赫舍裏芳兒聽此長歎一聲:“你若堅持要嫁給納蘭公子,這世上可憐又要多兩個愛而不得的傷心之人了,雨嬋,我不忍心潑你冷水,愛慕納蘭公子的女子不計其數,做夢都想嫁給他的也不止你一個,她們也一致認為能嫁給納蘭公子會成為這世間最幸福的女人,可納蘭公子早已有了心上人,那人便是他青梅竹馬的表妹雪梅,他的癡心並不比你少,你嫁過去必定備受冷落。”
盧雨嬋的眸暗了下去,隻淡淡說了一句:“我知道,我都知道,納蘭公子和他表妹從小一起長大,那十幾年的情義豈是一般人能夠比擬的,更何況他們是兩情相悅。”

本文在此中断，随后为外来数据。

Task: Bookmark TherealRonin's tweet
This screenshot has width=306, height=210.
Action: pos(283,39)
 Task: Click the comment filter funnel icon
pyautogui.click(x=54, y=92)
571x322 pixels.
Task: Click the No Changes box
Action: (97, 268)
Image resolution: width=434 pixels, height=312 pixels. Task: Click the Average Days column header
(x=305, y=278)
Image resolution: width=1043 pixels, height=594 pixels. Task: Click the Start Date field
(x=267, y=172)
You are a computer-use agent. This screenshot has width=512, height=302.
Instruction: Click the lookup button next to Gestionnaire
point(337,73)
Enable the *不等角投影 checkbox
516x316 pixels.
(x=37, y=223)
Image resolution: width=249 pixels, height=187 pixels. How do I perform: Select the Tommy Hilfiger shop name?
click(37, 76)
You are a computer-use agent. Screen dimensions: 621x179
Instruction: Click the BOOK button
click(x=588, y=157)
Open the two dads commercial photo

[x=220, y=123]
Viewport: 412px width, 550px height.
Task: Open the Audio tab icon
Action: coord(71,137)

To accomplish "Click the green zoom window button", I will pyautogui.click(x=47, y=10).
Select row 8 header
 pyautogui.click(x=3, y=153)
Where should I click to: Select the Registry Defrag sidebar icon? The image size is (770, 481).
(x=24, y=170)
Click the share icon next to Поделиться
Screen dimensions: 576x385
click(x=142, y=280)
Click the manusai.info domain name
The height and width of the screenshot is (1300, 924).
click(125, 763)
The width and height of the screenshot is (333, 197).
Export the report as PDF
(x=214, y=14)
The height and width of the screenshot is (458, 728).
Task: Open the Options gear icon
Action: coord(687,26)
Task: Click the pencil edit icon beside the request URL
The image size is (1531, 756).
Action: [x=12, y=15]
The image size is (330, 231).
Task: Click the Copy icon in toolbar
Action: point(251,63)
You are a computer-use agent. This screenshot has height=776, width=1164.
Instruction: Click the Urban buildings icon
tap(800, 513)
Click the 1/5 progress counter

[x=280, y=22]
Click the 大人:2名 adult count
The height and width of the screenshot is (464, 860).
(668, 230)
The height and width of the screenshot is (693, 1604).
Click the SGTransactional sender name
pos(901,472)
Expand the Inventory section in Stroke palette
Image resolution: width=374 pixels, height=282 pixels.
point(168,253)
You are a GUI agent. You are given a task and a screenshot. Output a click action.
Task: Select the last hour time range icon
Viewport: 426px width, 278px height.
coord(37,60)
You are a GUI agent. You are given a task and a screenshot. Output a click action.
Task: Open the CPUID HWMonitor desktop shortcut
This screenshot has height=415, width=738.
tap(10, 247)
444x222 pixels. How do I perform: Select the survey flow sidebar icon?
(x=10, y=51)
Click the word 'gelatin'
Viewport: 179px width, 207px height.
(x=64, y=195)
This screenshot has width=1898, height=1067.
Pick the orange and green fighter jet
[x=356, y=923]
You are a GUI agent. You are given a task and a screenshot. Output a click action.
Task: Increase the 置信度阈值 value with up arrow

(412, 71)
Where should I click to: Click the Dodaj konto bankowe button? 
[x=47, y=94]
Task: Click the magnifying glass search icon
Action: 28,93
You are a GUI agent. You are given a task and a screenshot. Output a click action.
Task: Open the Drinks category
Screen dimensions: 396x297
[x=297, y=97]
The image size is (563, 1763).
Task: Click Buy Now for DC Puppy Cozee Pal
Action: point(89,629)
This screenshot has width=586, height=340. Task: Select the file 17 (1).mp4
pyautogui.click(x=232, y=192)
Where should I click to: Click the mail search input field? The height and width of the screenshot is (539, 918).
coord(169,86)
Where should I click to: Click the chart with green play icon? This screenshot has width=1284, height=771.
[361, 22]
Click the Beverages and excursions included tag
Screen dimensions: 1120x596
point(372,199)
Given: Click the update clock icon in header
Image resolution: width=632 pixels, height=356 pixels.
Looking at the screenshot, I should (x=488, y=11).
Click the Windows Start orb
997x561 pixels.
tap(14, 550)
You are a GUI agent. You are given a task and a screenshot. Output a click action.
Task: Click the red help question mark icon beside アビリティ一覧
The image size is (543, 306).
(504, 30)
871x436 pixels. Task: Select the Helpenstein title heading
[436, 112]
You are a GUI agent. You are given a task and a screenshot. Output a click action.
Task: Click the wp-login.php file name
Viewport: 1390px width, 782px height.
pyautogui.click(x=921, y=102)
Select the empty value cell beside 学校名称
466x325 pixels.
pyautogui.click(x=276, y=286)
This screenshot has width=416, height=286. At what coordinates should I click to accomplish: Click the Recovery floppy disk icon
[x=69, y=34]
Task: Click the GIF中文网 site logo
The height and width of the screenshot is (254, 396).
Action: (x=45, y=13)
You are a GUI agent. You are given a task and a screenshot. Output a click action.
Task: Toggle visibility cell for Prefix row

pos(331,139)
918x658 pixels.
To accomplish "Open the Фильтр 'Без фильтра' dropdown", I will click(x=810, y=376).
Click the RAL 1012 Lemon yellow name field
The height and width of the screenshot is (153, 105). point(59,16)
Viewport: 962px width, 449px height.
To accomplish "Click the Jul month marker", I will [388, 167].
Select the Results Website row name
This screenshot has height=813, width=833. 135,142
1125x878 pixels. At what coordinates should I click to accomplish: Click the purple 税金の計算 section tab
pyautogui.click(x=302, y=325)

赫舍裏芳兒不解:“既然你知道,你還要嫁給納蘭公子麽,女人最大的幸福便是有一日能嫁給自己可以托付終身的良人,萬一嫁錯了人,那一生便毀了,以你的身份,相貌,與條件並不是由納蘭家來選擇你,你大可以認真仔細選一個,你又何必要拿自己一生的幸福來做賭注?賭贏了也許是納蘭公子忘記舊愛,對你日久生情,可萬一賭輸了呢,那便是一輩子寂寞空庭,苦守著多少漫漫長夜,孤苦終老。”
盧雨嬋搖搖頭:“我從不覺得嫁給納蘭公子是在賭我自己的幸福,我也從沒有想過嫁給納蘭公子之後,要取代他表妹在他心目中的位置,我隻想陪在他的身邊,好好照顧他,隻要能看到他展顏,對我來說已經無比滿足。”
赫舍裏芳兒又是一歎:“我看你陷入情之一字的漩渦已無法自拔了,我想拉你一把都是愛莫能助,你癡心至此,倒真和納蘭公子是一對了。”
盧雨嬋的眼睛閃閃發著光芒:“芳兒,你會祝福我對嗎?”
赫舍裏芳兒緊緊拉住她的手,柔聲道:“你那麽好,如果我是個男子,肯定會將你捧在手心裏疼,隻願你嫁過去後,他也能懂得珍惜你。”